Хотя особенно тлетворная разновидность рабства – широкомасштабного, наследственного и расово ограниченного – появилась в Америке только с европейцами, не они принесли туда само его понятие; в небольших масштабах домашнее рабство там уже существовало. Несмотря на долгую историю рабства и живучесть многих видов несвободного труда, в Новом Свете оно сильно отличалось от своих классических форм. Поскольку другие народы были недоступны европейцам для порабощения, обычное обоснование рабства все больше применялись лишь к людям африканского происхождения: помимо экономической необходимости и их нежелания трудиться добровольно, указывали на неразумность и звероподобность порабощаемых. В последней четверти столетия, когда рабский труд стал подвергаться нападкам из религиозных, моральных и экономических соображений, защитники рабства начали развивать расистскую концепцию, которая в следующем веке станет столь хорошо известным оправданием этого института. Традиционное определение расы как кровного родства постепенно вытеснялось понятием расы как человеческого вида, и именно оно стало доминирующим в девятнадцатом столетии. Эта «современная» концепция расы, второстепенная в раннеколониальный период в Америке, теперь становилась ведущей.[59] Прежнее различие в уровне развития между по-человечески равными хозяином и рабом стало видовым различием между белыми людьми и черными не-людьми. Этот новый тип рабства по своей сути был этническим. Теперь все рабы имели африканское происхождение (хотя и не все африканцы были рабами). Рабство стало наследственным, и закон не накладывал на него каких-либо ограничений. Порабощенные люди официально объявлялись движимым имуществом, капиталом или собственностью, чьим трудом распоряжались хозяева. Без их разрешения рабы не могли вступать в брак или следовать религиозным практикам. Их тела и, следовательно, их сексуальность и репродуктивная способность принадлежали хозяевам. В глазах закона они не обладали никаким правовым статусом, кроме имущественного, и поэтому их можно было покупать и продавать по прихоти хозяев. Лишенные личной идентичности и истории, порабощенные африканцы и их потомки были обречены на то, что метко названо «социальной смертью».[60]
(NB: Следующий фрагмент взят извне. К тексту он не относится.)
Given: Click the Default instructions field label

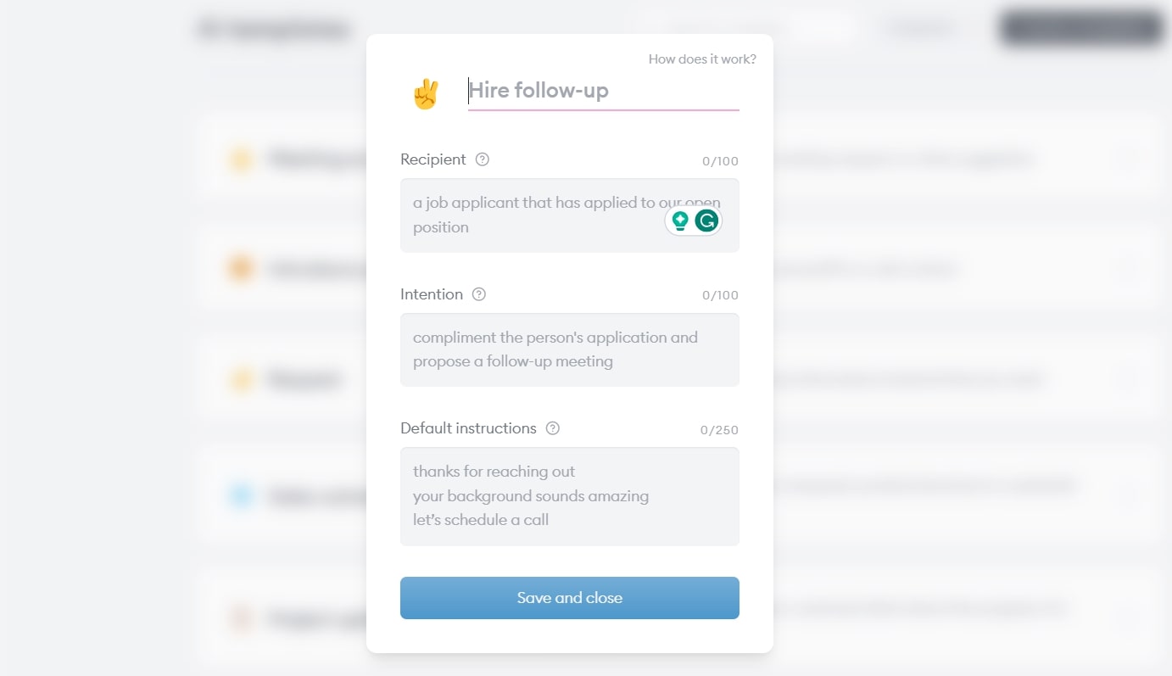Looking at the screenshot, I should click(468, 428).
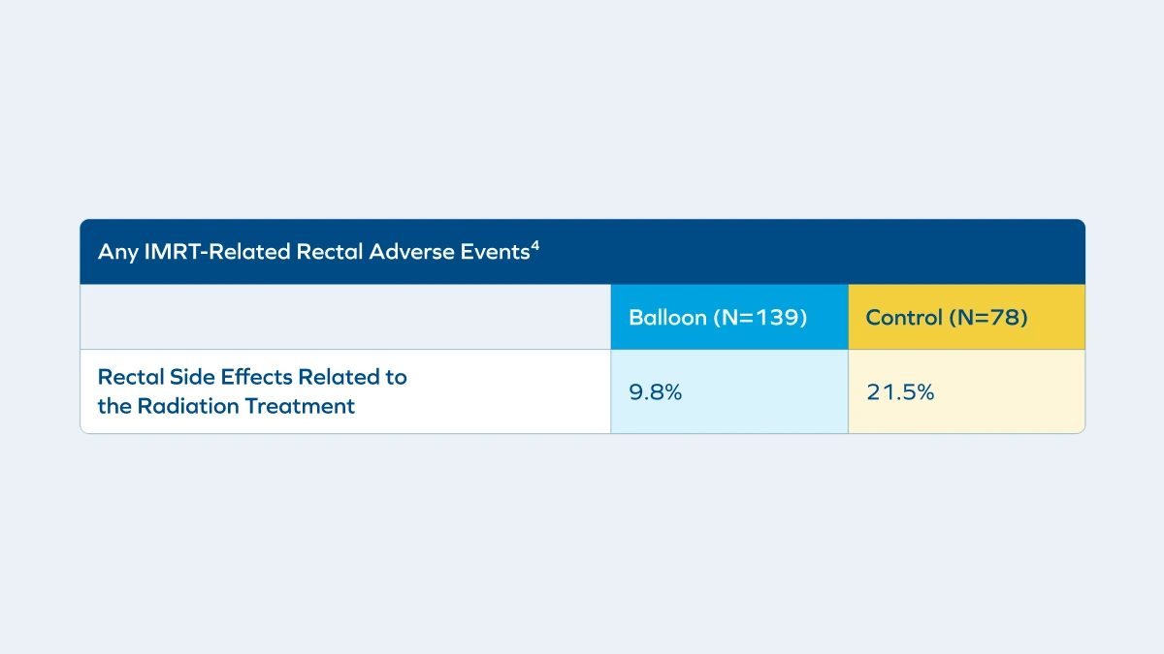Click the table title starting with 'Any IMRT-Related'

point(314,252)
Эквиано с сестрой, конечно, не представляли, как выглядит мир рабского труда, в который они направлялись. Они оставляли общество, знавшее рабство, но в котором рабы составляли относительно небольшую долю населения и где на них приходилась относительное небольшая часть производства. Их же везли через Атлантику, чтобы ввергнуть в рабовладельческое общество, чья экономика зиждилась на труде многочисленных рабов. Связанных, с кляпами во рту, «разбойники» уводили детей из родной деревни так быстро, как могли. Попытки докричаться до прохожих были пресечены, и уже через несколько дней они оказались в не известной им местности. Они отказывались от пищи, и «единственной нашей отрадой было держаться всю ночь за руки и омывать друг друга слезами». Но их разлучили, лишив и этого жалкого утешения. Мальчик оказался «в состоянии помрачения, которое трудно описать. Я горевал и плакал беспрерывно, несколько дней ничего не ел, не считая того, что насильно заталкивали мне в рот. Наконец, после многих дней пути, часто переходя из рук в руки, я попал к вождю какого-то племени в очень красивой местности. У него было две жены и несколько детей, и все обращались со мной очень хорошо, делая всё возможное, чтобы утешить, особенно первая жена, относившаяся ко мне почти как мать». Его «первый хозяин, как я могу его называть, был кузнецом», который, как рассказывает Эквиано, работал с золотом, хотя более вероятно, что это была латунь.[61] Его новая жизнь на первый взгляд не слишком отличалась от прошлой: первая хозяйка напоминала приемную мать, и, хотя он «оказался во многих днях пути от отчего дома, здесь говорили точно на таком же языке» (73–74).